Cameras

Miniature and Subminiature Cameras

Perhaps because I don’t like carrying things in my hands or in bags slung over my shoulder, miniature cameras have always appealed to me. The patriarch of the subminiature must have been the Minox, conceived in the late 1920s, and invented in the 1930s by a Latvian craftsman, Walter Zapp. He developed and improved the tiny Minox that became the prototypical “Spy” camera of the Second World War and into the  cold war of the mid 1900s.  Minox used a special 9.5 mm film that available in readily insertable cassettes.  Perhaps most unique of the subminiatures is the Tessina, developed in 1956. It was more square in shape but used 35mm film respooled to fit the camera and could be readily concealed in a cigarette pack.  Except for the Olympus Pen-F and the Jules Richard Verascope, each of the cameras exhibited here will easily fit into a shirt or jacket pocket.


Stereo Cameras

Very early in the development of photography, photographers and viewers began to yearn for even more realism in the form of a three-dimensional or stereo view.  Stereoscopy is achieved in human vision by the separation of the two eyes giving each a slight different view of an object.
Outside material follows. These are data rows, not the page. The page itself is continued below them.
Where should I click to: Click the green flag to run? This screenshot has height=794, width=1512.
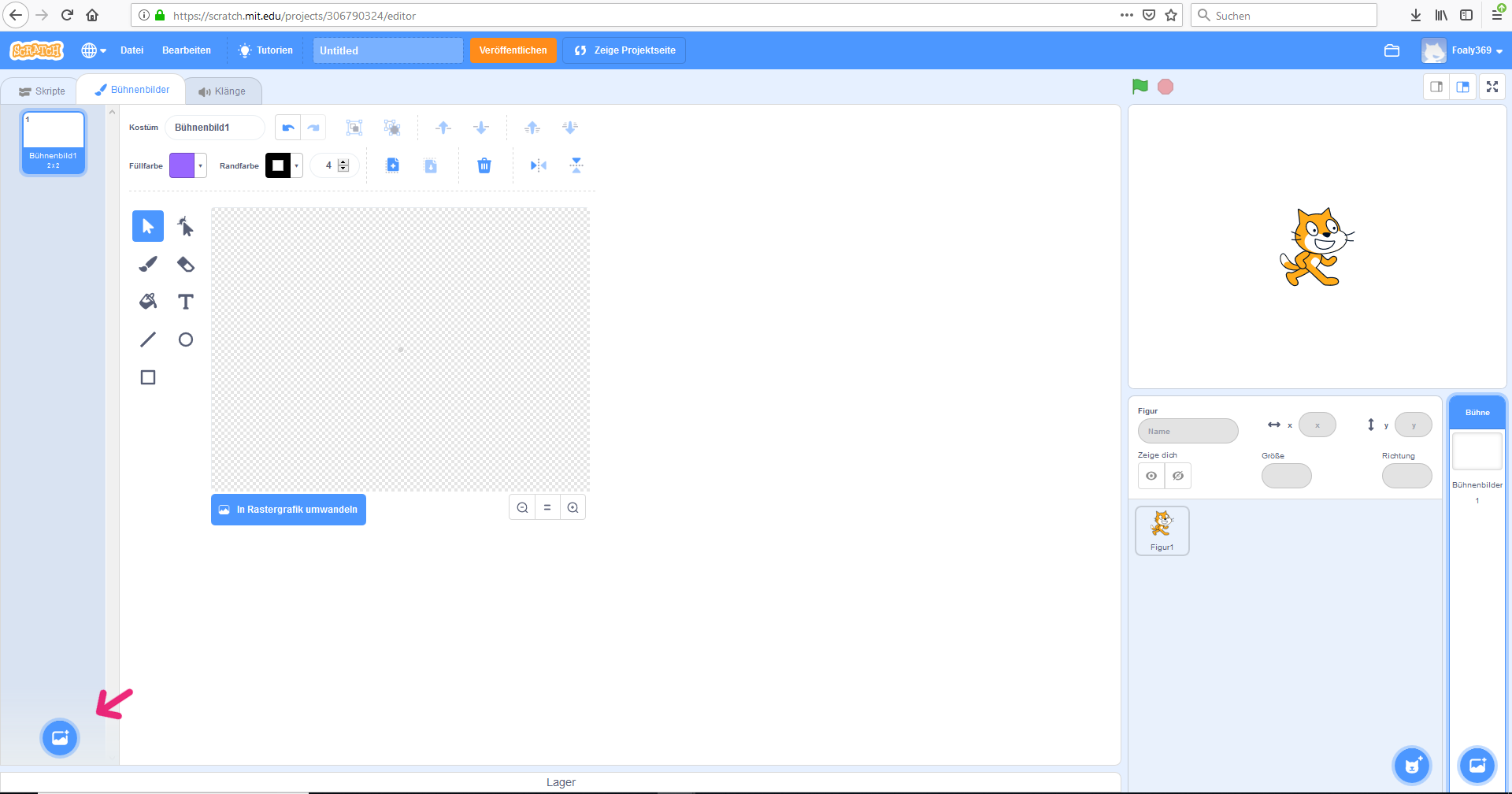(1140, 87)
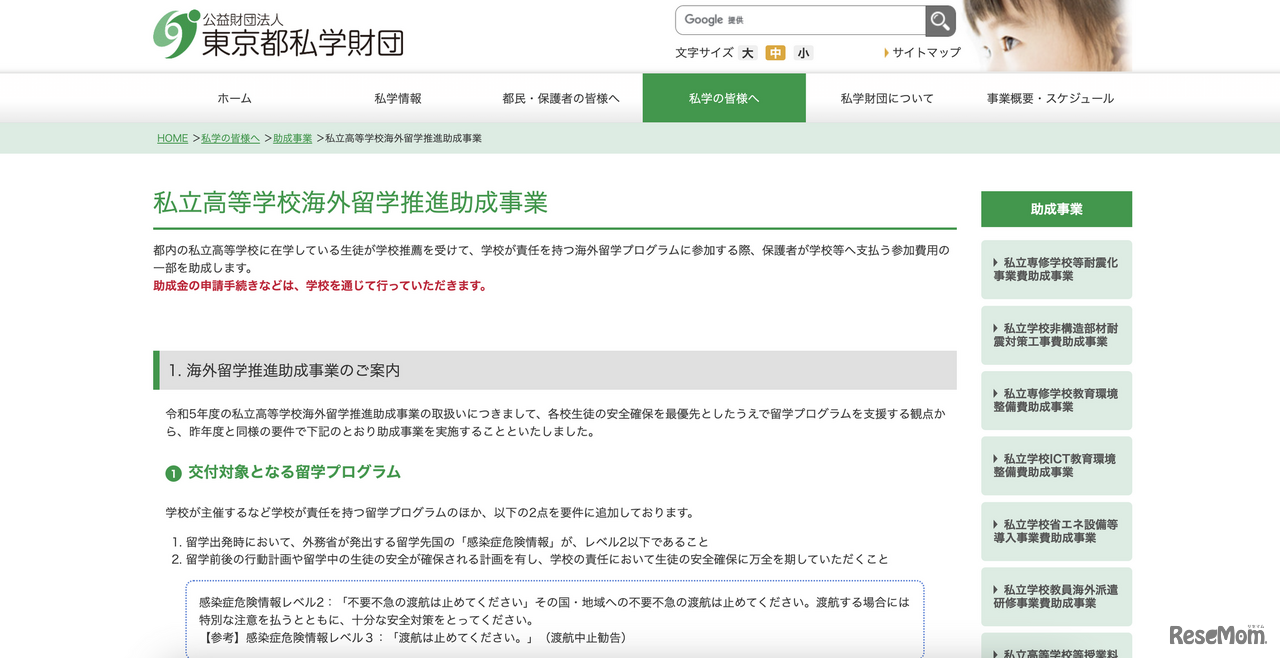The width and height of the screenshot is (1280, 658).
Task: Open the 私学財団について navigation menu
Action: click(x=886, y=98)
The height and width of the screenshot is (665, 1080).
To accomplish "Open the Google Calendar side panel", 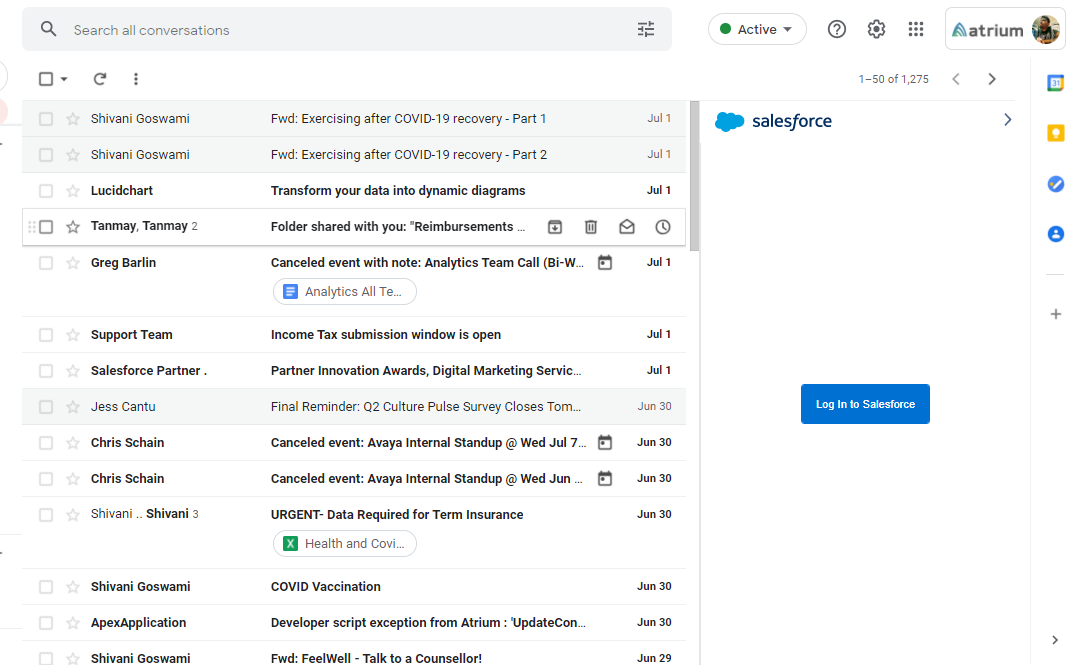I will point(1055,83).
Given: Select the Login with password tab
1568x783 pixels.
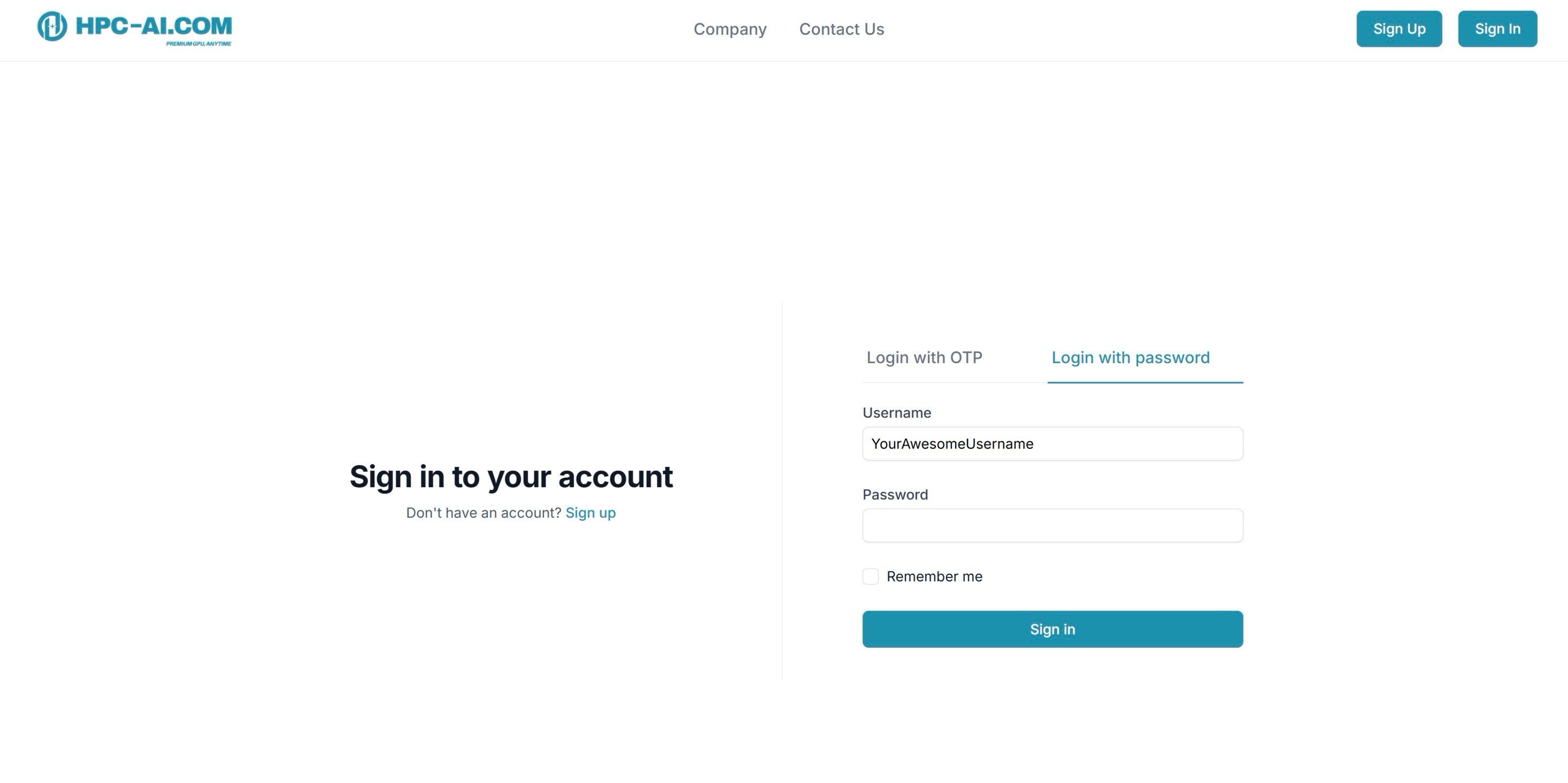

The visual cerebral cortex then fuses the two slightly disparate views within into a single but stereoscopic image.  Similarly, a camera can also be made with two lens separated sufficiently to register two a similar, slightly different, views of the same object.  These can then be simultaneously viewed enabling the viewer to “fuse” the two images into one stereoscopic view.


Special Interest Cameras

Most of these exhibited cameras hold some special interest to me and others also have a unique place in the history.  Although the earliest camera often were box like in shape and construction, my interest in Box Cameras, lays with the small simple box cameras of the early 20th Century, such as the classical Kodak Brownie that began to be manufactured in the late 19th century. Portable, uncomplicated with easy to develop film, these early box cameras brought photography to the general public.  I am particularly take with the mini box cameras that used 127 roll film and measured only a few inches on a side.